Every system needs a single source of truth for its settings. SnelDB loads a configuration once at startup and makes it available everywhere. This means:

  • Consistency — all components (server, engine, WAL, logging) read from the same snapshot.
  • Flexibility — settings can be changed through a config file or environment variable without recompiling.
  • Safety — startup fails fast if something critical is missing or invalid.

Think of it as the contract between how you run SnelDB and how the engine behaves.

Logging

Logs are the “black box recorder” of SnelDB. They serve two purposes:

  • For operators: real-time feedback in the console (levels like info/debug/warn).
  • For long-term visibility: structured logs rotated daily on disk.

The philosophy is simple: logs should be human-readable, lightweight, and always available when you need to explain “what just happened.”

Responses

Every command produces a response. SnelDB keeps them minimal and predictable:

  • A clear status code (OK, BadRequest, NotFound, InternalError).
  • A message for humans.
  • A body that can be either lines (for CLI-like tools) or structured JSON arrays (for programmatic use).

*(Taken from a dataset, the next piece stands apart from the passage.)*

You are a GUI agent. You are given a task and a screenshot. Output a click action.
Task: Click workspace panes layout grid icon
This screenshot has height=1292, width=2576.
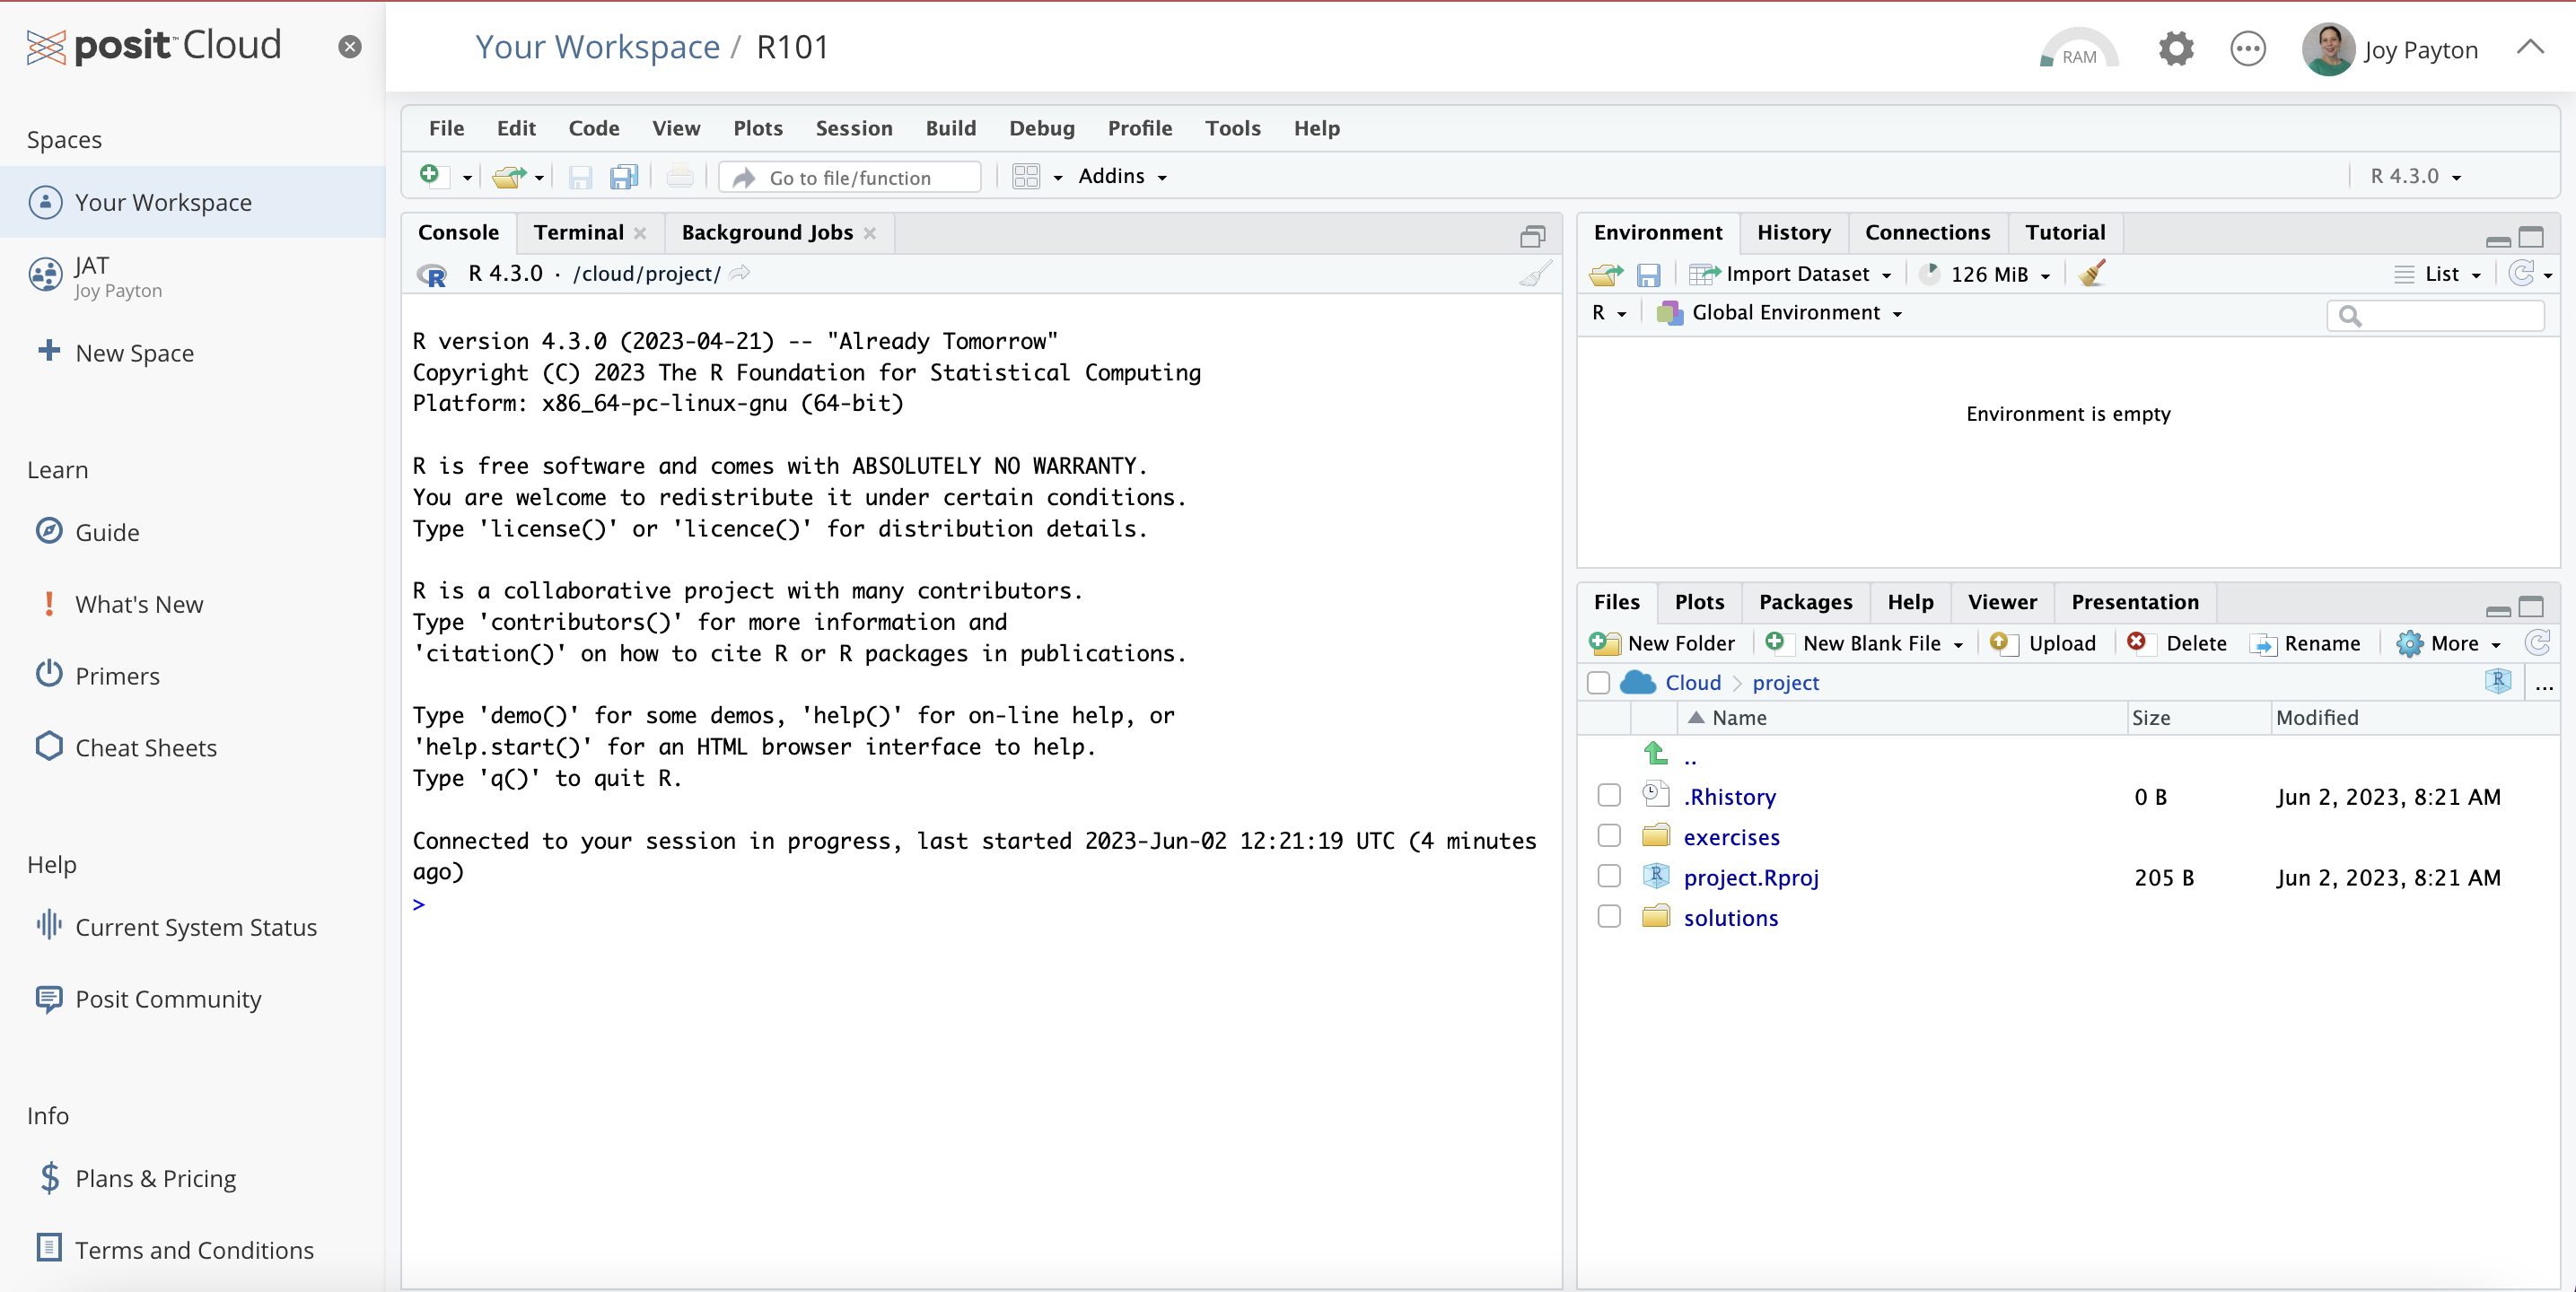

Two renderers handle the output: one friendly for terminals, one clean for machines. This way, SnelDB speaks both languages without complicating the core.

Why it matters

These pieces aren’t “extra code” — they’re the glue that makes SnelDB usable in the real world:

  • Configuration means you can run the same binary in development, staging, and production with confidence.
  • Logging means you can trust the system to tell you what it’s doing, even when things go wrong.
  • Responses mean every client, from shell scripts to dashboards, gets consistent feedback.

Together, they provide the operational safety net: when you store events, you know how to configure it, you see what’s happening, and you get a clear answer back.